### Your goal
Restate the full set of records exactly, without adding or dropping a word.

### Material provided
▬▬▬▬▬▬

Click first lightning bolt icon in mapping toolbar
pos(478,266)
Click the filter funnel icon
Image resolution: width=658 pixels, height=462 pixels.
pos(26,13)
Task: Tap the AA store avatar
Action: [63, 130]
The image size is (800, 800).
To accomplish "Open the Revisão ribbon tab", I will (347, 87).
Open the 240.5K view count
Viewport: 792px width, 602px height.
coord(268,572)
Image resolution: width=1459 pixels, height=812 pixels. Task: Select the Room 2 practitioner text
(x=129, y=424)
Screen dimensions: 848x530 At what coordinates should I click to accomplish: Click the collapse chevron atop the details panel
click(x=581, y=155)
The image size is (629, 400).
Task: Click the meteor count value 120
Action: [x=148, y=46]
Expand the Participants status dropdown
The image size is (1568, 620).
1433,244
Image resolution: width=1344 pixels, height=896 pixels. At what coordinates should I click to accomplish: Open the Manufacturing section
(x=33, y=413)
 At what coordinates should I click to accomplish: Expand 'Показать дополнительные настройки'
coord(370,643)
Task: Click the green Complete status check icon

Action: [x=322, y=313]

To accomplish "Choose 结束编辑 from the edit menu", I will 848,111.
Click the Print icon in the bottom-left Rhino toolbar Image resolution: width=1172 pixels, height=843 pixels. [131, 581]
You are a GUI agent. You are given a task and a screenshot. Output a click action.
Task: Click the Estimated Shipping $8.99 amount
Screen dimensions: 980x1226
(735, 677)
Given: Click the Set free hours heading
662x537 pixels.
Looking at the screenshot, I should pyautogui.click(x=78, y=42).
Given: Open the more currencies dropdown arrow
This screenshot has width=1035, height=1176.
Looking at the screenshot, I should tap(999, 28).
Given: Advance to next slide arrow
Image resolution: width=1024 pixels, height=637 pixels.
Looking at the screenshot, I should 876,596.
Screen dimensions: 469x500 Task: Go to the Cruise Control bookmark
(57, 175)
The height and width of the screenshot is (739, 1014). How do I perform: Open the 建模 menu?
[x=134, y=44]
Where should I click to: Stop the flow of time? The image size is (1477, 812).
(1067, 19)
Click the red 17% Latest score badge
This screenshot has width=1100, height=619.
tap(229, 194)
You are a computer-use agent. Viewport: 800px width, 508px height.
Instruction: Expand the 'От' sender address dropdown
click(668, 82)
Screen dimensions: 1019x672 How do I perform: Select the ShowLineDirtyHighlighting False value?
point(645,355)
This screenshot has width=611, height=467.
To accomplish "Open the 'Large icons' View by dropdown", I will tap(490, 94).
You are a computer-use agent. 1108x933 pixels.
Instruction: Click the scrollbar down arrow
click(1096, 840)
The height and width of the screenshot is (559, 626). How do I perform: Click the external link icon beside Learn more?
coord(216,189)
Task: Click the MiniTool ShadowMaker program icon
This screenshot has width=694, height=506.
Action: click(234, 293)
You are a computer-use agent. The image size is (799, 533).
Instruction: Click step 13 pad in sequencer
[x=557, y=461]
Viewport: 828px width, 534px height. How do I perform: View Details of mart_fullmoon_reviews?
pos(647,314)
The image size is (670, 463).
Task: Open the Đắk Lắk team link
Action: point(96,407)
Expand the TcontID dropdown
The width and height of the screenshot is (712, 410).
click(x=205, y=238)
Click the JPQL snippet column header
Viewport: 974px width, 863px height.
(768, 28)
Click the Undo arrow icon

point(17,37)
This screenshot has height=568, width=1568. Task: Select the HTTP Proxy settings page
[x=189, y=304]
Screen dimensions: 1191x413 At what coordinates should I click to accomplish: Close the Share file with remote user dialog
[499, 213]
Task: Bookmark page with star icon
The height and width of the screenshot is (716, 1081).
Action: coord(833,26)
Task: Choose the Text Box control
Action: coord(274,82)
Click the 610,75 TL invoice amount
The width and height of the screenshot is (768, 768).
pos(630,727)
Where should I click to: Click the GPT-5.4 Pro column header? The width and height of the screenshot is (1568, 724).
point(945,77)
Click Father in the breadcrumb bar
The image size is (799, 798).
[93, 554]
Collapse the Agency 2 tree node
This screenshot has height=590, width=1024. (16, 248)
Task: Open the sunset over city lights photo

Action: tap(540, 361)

▬▬▬▬▬▬

### Solution
Click first lightning bolt icon in mapping toolbar
pos(478,266)
Click the filter funnel icon
Image resolution: width=658 pixels, height=462 pixels.
pos(26,13)
Task: Tap the AA store avatar
Action: [63, 130]
The image size is (800, 800).
To accomplish "Open the Revisão ribbon tab", I will (347, 87).
Open the 240.5K view count
Viewport: 792px width, 602px height.
coord(268,572)
Image resolution: width=1459 pixels, height=812 pixels. Task: Select the Room 2 practitioner text
(x=129, y=424)
Screen dimensions: 848x530 At what coordinates should I click to accomplish: Click the collapse chevron atop the details panel
click(x=581, y=155)
The image size is (629, 400).
Task: Click the meteor count value 120
Action: [x=148, y=46]
Expand the Participants status dropdown
The image size is (1568, 620).
1433,244
Image resolution: width=1344 pixels, height=896 pixels. At what coordinates should I click to accomplish: Open the Manufacturing section
(x=33, y=413)
 At what coordinates should I click to accomplish: Expand 'Показать дополнительные настройки'
coord(370,643)
Task: Click the green Complete status check icon

Action: [x=322, y=313]

To accomplish "Choose 结束编辑 from the edit menu", I will 848,111.
Click the Print icon in the bottom-left Rhino toolbar Image resolution: width=1172 pixels, height=843 pixels. [131, 581]
You are a GUI agent. You are given a task and a screenshot. Output a click action.
Task: Click the Estimated Shipping $8.99 amount
Screen dimensions: 980x1226
(735, 677)
Given: Click the Set free hours heading
662x537 pixels.
Looking at the screenshot, I should pyautogui.click(x=78, y=42).
Given: Open the more currencies dropdown arrow
This screenshot has width=1035, height=1176.
Looking at the screenshot, I should tap(999, 28).
Given: Advance to next slide arrow
Image resolution: width=1024 pixels, height=637 pixels.
Looking at the screenshot, I should 876,596.
Screen dimensions: 469x500 Task: Go to the Cruise Control bookmark
(57, 175)
The height and width of the screenshot is (739, 1014). How do I perform: Open the 建模 menu?
[x=134, y=44]
Where should I click to: Stop the flow of time? The image size is (1477, 812).
(1067, 19)
Click the red 17% Latest score badge
This screenshot has width=1100, height=619.
tap(229, 194)
You are a computer-use agent. Viewport: 800px width, 508px height.
Instruction: Expand the 'От' sender address dropdown
click(668, 82)
Screen dimensions: 1019x672 How do I perform: Select the ShowLineDirtyHighlighting False value?
point(645,355)
This screenshot has width=611, height=467.
To accomplish "Open the 'Large icons' View by dropdown", I will tap(490, 94).
You are a computer-use agent. 1108x933 pixels.
Instruction: Click the scrollbar down arrow
click(1096, 840)
The height and width of the screenshot is (559, 626). How do I perform: Click the external link icon beside Learn more?
coord(216,189)
Task: Click the MiniTool ShadowMaker program icon
This screenshot has width=694, height=506.
Action: click(234, 293)
You are a computer-use agent. The image size is (799, 533).
Instruction: Click step 13 pad in sequencer
[x=557, y=461]
Viewport: 828px width, 534px height. How do I perform: View Details of mart_fullmoon_reviews?
pos(647,314)
The image size is (670, 463).
Task: Open the Đắk Lắk team link
Action: point(96,407)
Expand the TcontID dropdown
The width and height of the screenshot is (712, 410).
click(x=205, y=238)
Click the JPQL snippet column header
Viewport: 974px width, 863px height.
(768, 28)
Click the Undo arrow icon

point(17,37)
This screenshot has height=568, width=1568. Task: Select the HTTP Proxy settings page
[x=189, y=304]
Screen dimensions: 1191x413 At what coordinates should I click to accomplish: Close the Share file with remote user dialog
[499, 213]
Task: Bookmark page with star icon
The height and width of the screenshot is (716, 1081).
Action: coord(833,26)
Task: Choose the Text Box control
Action: coord(274,82)
Click the 610,75 TL invoice amount
The width and height of the screenshot is (768, 768).
pos(630,727)
Where should I click to: Click the GPT-5.4 Pro column header? The width and height of the screenshot is (1568, 724).
point(945,77)
Click Father in the breadcrumb bar
The image size is (799, 798).
[93, 554]
Collapse the Agency 2 tree node
This screenshot has height=590, width=1024. (16, 248)
Task: Open the sunset over city lights photo

Action: tap(540, 361)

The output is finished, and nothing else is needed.